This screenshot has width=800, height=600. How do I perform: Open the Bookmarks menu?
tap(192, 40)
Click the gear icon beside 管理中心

───

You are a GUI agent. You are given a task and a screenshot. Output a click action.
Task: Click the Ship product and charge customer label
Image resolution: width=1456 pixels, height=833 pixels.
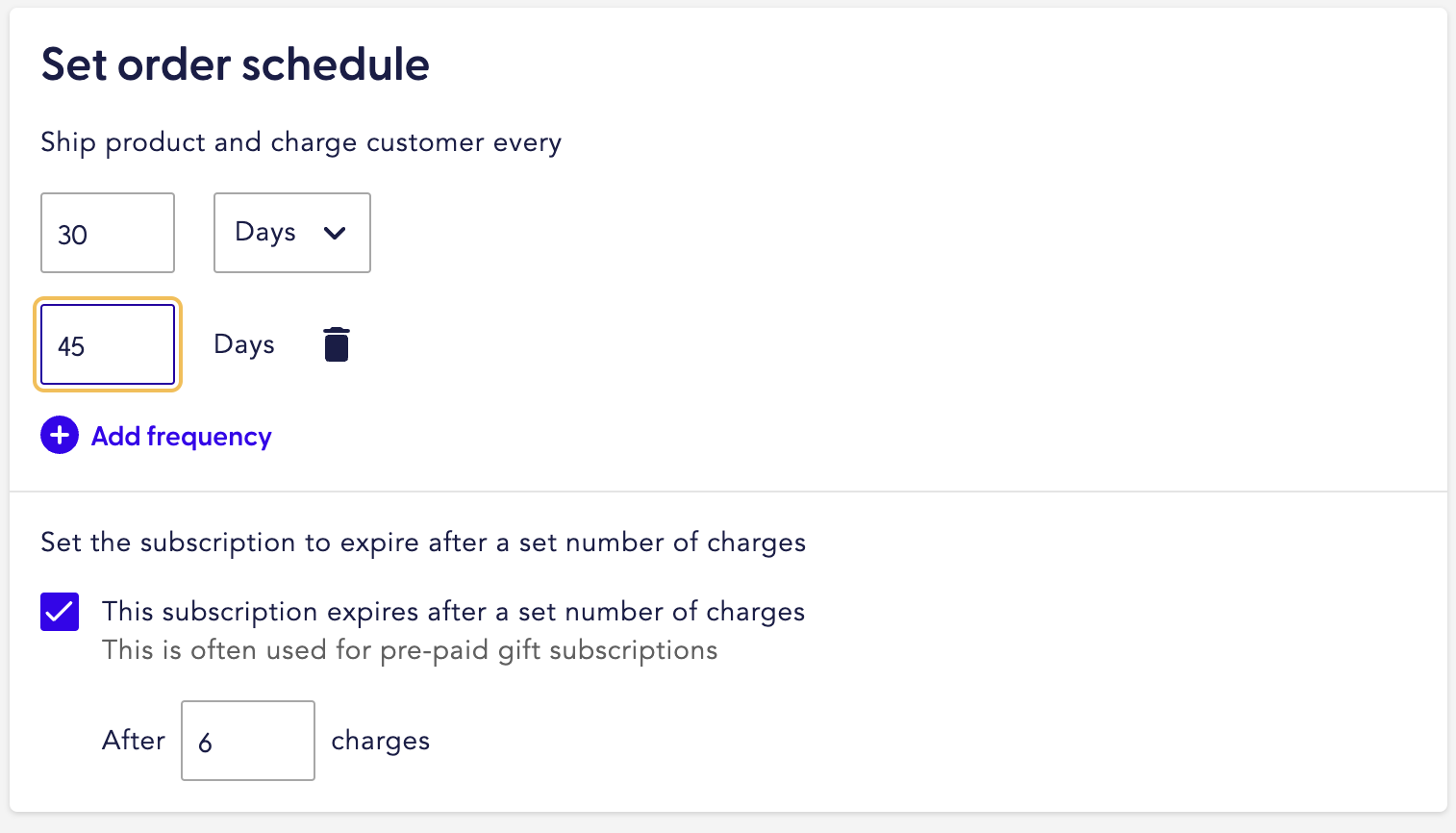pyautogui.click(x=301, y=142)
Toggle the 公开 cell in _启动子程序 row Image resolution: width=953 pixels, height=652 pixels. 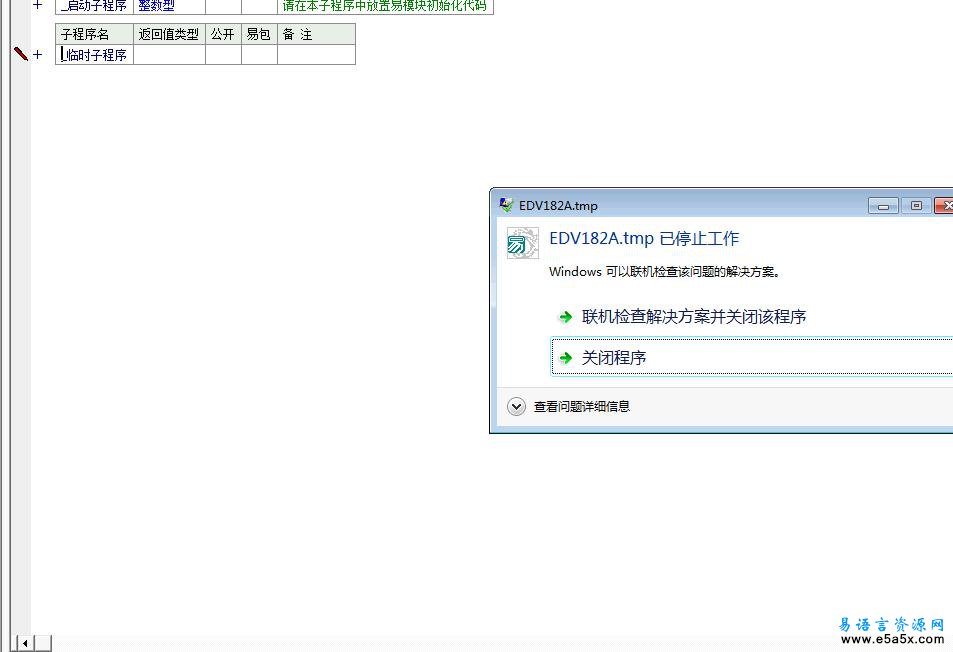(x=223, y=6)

───

## Your goal
Output the lines of the records above exactly as they appear, from the line containing "This screenshot has" through the line containing "Click the gear icon beside 管理中心".

## Solution to this task
This screenshot has width=800, height=600. How do I perform: Open the Bookmarks menu?
tap(192, 40)
Click the gear icon beside 管理中心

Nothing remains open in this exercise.